Enviada em 18/12/2020

Na obra “Utopia”, o escritor Thomas More retrata uma sociedade livre de conflitos e problemas, ou seja, perfeita. De maneira análoga é possível observar que a sociedade contemporânea encontra-se muito distante daquilo que More descreve em sua obra uma vez que problemas como a falta de responsabilidade na transmissão de informações, gerando as “Fake News”, trazem prejuízos às relações sociais na forma de conflitos e transtornos. A circulação de “Fake News” apresenta perigos à sociedade a medida que pode incitar a busca por justiça com as próprias mãos além de difamar e prejudicar a imagem de um indivíduo ou instituição.

Primeiramente, vale ressaltar que a circulação de “Fake News” deriva da falta de compromisso com a verdade tanto de quem as cria quanto de quem as veicula. Não é atoa que é responsabilidade do Poder Judiciário julgar e condenar alguém por seus atos e isso é feito após uma minuciosa averiguação e investigação dos fatos, diferente do que ocorre quando a população decide fazer esse papel baseando-se apenas em boatos como ocorreu em 2014 na cidade do Guarujá quando uma dona de casa foi linchada e morta pela população local movida por uma comoção gerada por uma “Fake News”.

Ademais, a circulação de notícias falsas pode trazer prejuízos à imagem de alguém ou alguma instituição através da difamação e, neste caso, é cabível a responsabilização criminal. O problema é ainda mais serio quando há a difamação errônea de figuras políticas fato que, interfere no direito de escolha da população sendo assim um obstáculo ao pleno exercício da democracia e também quando envolve instituições como industrias em geral e comércios pois pode levar ao boicote dos mesmos por parte da população e assim prejudicar diversos trabalhadores. Diante disso, observa-se que as “Fake News” geram problemas de grande abrangência  podendo levar malefícios a muitos setores da sociedade e sua contínua circulação age retardando a solução desse quadro.

Em suma, medidas eficientes se fazem necessárias para barrar o agravamento do problema em questão.

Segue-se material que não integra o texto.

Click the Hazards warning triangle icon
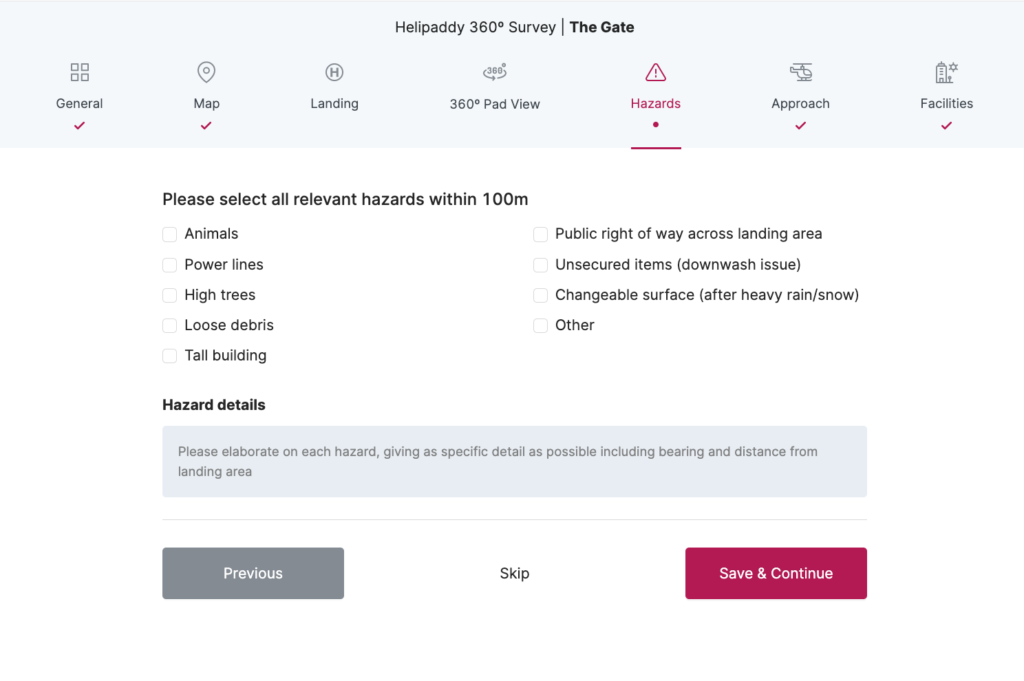The image size is (1024, 681). tap(656, 72)
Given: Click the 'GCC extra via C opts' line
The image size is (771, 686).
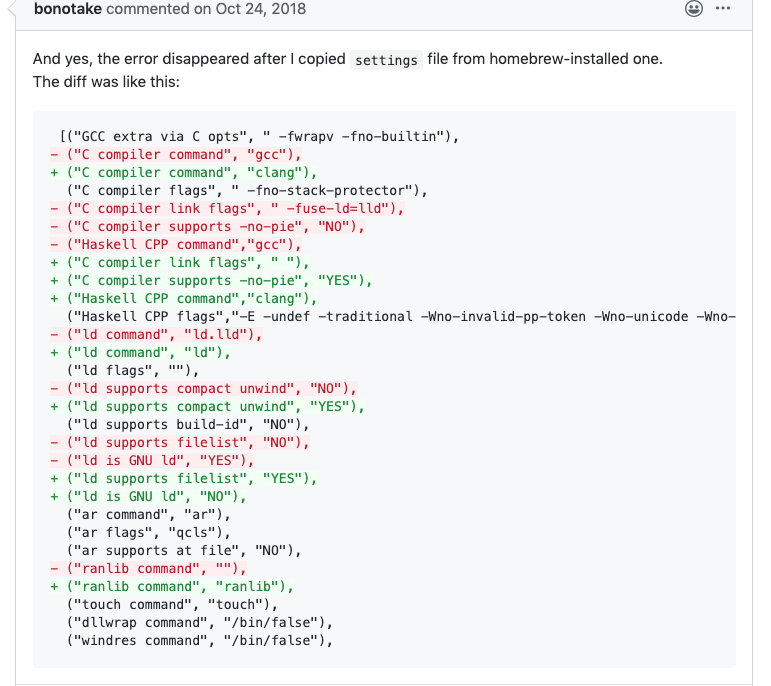Looking at the screenshot, I should [x=259, y=136].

É necessário que a mídia, como principal transmissora de informações, através de seus veículos de informação, apresente-as de forma a conter evidencias claras de veracidade como fonte, local, data e declaração de autoria para que a população possa identificar claramente a autenticidade de uma informação. Cabe também ao Tribunal de Justiça, através de recursos destinados à investigações de autores de “Fake News”, aplique punições mais severas a fim de que as pessoas tenham mais cuidado e atenção ao divulgar e repassar qualquer fato. Dessa maneira, a sociedade poderá dar um passo em direção a sociedade utópica de More.